Really, we are living like serfs, with the government allied with the owning class against the rest of us. Our taxes don't go to our own welfare and we don't have much authentic say in the system. We are valueless. Everything is organized around the ruling class.

[identity profile] the-resa.livejournal.com 2011-03-31 04:59 pm (UTC)(link)
...
Reminds me that the last job I had, all interviews involved working a full day at the place to see how you worked, before hiring you.

The only upside was, generally he didn't ask for that "free day" unless you looked good enough to hire in the first place.

[identity profile] kitkatlj.livejournal.com 2011-04-10 02:36 pm (UTC)(link)
Thank you for sharing this story. I'm realizing how an interview with a test that I had (to get my current job) was done right. (They asked me to demonstrate that I could alter a Mail Merge document to display Mr./Ms. based on M/F in the data source, but they weren't actually going to take the results of my work that day and do business w/ it later on. It really was just a 10-minute exam.)

[identity profile] idunn.livejournal.com 2011-03-31 07:33 pm (UTC)(link)
I'm currently* working a $12/hour office job for a law firm in Manhattan, which is peanuts, even without factoring in my commute. It was hinted when I started that they'd want to go perm (though the perm salary is also peanuts), but they've kept me at temp because I'm cheaper that way. Unfortunately, this is typical because from a cost perspective for the employer, it's great ... even though workers can't pay their bills.

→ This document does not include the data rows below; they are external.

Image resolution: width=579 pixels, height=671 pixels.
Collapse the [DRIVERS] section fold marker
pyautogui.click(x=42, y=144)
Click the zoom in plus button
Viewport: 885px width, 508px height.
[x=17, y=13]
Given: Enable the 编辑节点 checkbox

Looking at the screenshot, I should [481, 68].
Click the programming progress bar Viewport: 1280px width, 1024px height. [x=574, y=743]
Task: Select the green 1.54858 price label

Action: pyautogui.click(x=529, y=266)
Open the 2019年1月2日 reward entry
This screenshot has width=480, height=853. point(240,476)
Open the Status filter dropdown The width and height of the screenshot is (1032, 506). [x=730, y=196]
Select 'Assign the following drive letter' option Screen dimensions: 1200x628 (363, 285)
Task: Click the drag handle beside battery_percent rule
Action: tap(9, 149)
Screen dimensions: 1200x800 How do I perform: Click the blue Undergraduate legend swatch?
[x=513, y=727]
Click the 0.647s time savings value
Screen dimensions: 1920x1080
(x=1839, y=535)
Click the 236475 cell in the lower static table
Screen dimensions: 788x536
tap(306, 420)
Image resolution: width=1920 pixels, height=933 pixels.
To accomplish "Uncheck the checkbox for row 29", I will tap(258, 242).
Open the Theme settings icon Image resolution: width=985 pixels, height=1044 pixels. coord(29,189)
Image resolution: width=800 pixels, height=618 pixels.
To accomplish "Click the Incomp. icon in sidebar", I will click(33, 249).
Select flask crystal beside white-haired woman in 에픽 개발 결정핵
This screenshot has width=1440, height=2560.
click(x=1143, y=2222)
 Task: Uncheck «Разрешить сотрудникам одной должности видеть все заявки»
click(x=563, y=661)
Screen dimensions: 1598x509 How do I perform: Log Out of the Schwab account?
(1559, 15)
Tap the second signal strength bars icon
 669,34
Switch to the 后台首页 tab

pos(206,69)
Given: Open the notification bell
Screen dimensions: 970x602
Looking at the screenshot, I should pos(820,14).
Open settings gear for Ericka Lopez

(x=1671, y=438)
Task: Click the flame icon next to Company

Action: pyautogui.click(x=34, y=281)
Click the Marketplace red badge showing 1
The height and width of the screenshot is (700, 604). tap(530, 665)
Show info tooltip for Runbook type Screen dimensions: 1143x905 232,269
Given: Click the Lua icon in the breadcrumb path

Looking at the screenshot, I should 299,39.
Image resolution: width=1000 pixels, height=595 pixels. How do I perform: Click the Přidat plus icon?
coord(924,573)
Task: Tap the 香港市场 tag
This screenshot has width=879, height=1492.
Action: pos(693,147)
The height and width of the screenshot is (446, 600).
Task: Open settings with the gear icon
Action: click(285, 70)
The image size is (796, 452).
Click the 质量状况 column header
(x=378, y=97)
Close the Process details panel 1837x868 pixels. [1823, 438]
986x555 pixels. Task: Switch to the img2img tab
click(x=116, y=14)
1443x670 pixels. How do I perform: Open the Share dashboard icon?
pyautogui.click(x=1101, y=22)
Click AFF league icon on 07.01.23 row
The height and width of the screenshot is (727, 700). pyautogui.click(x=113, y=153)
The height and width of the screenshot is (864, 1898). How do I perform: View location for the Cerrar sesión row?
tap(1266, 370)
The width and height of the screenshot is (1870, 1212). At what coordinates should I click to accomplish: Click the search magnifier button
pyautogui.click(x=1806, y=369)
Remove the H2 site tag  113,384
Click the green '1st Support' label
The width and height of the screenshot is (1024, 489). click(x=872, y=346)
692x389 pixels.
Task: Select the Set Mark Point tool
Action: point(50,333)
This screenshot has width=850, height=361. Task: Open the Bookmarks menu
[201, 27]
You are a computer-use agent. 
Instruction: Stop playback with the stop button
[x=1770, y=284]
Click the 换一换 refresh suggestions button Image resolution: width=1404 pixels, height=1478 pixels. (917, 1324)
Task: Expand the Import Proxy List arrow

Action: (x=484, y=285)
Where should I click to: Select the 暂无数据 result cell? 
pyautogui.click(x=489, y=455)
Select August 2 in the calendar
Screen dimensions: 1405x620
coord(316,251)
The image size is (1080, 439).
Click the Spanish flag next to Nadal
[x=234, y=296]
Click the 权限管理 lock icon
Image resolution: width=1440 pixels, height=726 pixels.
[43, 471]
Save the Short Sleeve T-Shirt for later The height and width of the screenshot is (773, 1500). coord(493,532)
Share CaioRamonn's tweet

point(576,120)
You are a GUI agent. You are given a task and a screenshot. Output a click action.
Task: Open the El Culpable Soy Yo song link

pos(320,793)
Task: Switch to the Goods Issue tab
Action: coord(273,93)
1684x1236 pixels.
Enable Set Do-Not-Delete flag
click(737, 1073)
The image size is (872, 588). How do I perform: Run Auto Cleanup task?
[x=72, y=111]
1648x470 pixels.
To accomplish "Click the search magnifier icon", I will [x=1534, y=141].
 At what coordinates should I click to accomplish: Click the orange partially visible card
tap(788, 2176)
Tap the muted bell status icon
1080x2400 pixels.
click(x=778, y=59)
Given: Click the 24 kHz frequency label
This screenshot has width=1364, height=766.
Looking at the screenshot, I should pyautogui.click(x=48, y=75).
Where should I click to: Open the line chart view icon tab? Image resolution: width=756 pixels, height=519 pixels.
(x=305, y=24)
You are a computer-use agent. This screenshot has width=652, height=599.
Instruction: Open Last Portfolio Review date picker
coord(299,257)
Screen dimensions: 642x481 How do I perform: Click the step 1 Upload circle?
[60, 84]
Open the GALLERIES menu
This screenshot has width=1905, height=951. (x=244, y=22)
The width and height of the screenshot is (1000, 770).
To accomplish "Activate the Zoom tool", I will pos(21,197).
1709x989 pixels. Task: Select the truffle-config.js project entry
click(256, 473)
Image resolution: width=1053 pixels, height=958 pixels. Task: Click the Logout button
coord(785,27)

*I just got two job offers this afternoon, both paying SIGNIFICANTLY more than this place, and having interviewed at both places, I'd be treated with way more respect as well. So thankfully I can leave this place behind me and close the door.

[identity profile] sophiaserpentia.livejournal.com 2011-04-01 03:38 am (UTC)(link)
Congratulations on the new offers! That's great news. :)

[identity profile] kitkatlj.livejournal.com 2011-04-10 02:37 pm (UTC)(link)
Congratulations and yay!

[identity profile] idunn.livejournal.com 2011-04-11 02:31 am (UTC)(link)
Thank you :) I also ended up starting my own business anyway. Life's too short not to pursue your passions, especially if it means being free of an office.

[identity profile] idunn.livejournal.com 2011-04-01 01:25 am (UTC)(link)
Also, after looking closer at this article at home, can I just say that it sounds like the writer's actually ... I don't know, excited at this trend? They make it sound like this is a cool thing and oh, those evil, evil labor laws that forbid people from working for free! This whole thing is just so bizarre to me.

[identity profile] sophiaserpentia.livejournal.com 2011-04-01 03:39 am (UTC)(link)
The author definitely thinks it's a positive trend. "Look, people making the best of a rough situation!" Only it seems to me like people making the best of someone else's rough situation.

[identity profile] kittenkissies.livejournal.com 2011-04-01 09:56 am (UTC)(link)
How is one supposed to live when one is working their ass off for free?